Reduce da uno spiacevole episodio, Francesca Cipriani racconta di essere stata rapinata in pieno giorno nel centro di Milano. Colpevoli alcuni ragazzi extracomunitari, che non hanno esitato a compiere il gesto criminale.

Pubblicato da Giulia Sbaffi Mercoledì 16 gennaio 2019

Francesca Cipriani derubata a Milano: ‘Una combriccola di delinquenti extracomunitari’
Foto: Instagram

Francesca Cipriani ha raccontato di essere stata rapinata in centro a Milano, un’esperienza a dir poco spiacevole. La showgirl stava passeggiando in pieno giorno quando alcuni ragazzi l’hanno derubata. Intervistata a Radio2 nel corso dell’appuntamento con “Lunatici”, Francesca Cipriani è entrata nei dettagli e ha spiegato che ad aver commesso il furto è stata una banda di extracomunitari. È grande la rabbia dell’ex naufraga dell’Isola dei Famosi 13, ecco che cosa ha detto.

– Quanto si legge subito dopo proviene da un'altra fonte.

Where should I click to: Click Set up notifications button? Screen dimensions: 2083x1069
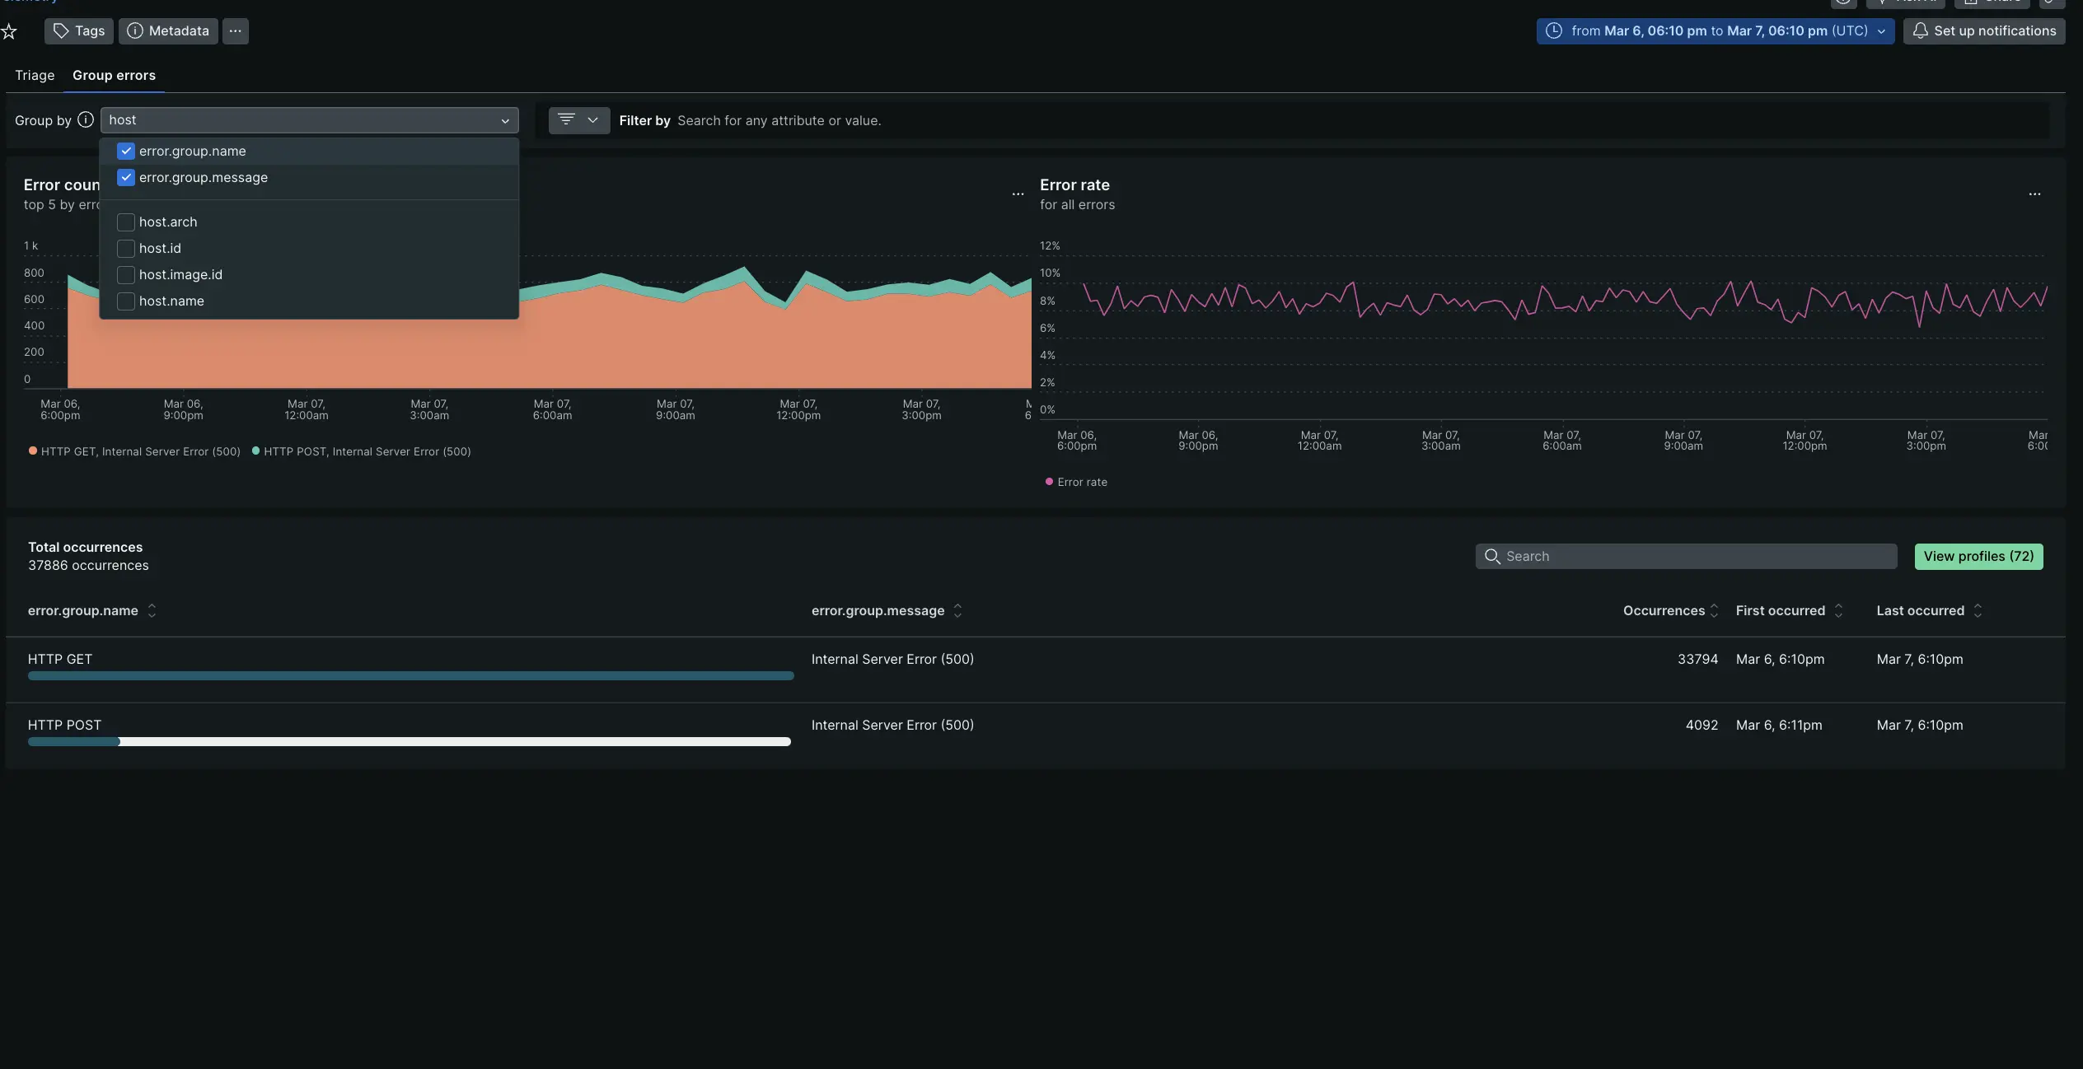1983,31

Francesca Cipriani: “Fa bene Salvini”

La bombastica showgirl è stata vittima di una brutta esperienza. Era a Milano quando è stata derubata: “Erano le 13, la polizia mi ha detto che era già il nono portafoglio del giorno. Sono stata rapinata da una combriccola di delinquenti extracomunitari tra cui c’è anche una donna incinta”.

Francesca Cipriani è indignata per quanto accaduto e ha manifestato la sua opinione in modo piuttosto chiaro, ai microfoni di Radio2: “Vorrei specificare che non sono razzista, ma chi viene nel nostro Paese da irregolare, senza arte né parte, e viene qui per delinquere, rubare, stuprare perché deve rimanere qui? Fa bene Salvini a ripulire un attimino tutto. Chi si arrabbia se li tenga a casa propria. Auguro cose brutte a chi mi ha derubato e a chi deruba anziani e ragazze.

Chi mi dice che sono razzista perché non voglio in Italia degli irregolari che vengono qui per delinquere si deve prendere questa gente in casa propria. Io ho paura quando esco di casa. Tanta paura. E devono averla tutti. Chi non ha paura è un incosciente. Salvini mi ha risposto e ha apprezzato le mie parole, lui dice delle cose e le sta facendo, come gli scrivo io gli scrive tantissima altra gente, non risponde solo a me, risponde a tutti se può, è molto presente, coerente ed umile”.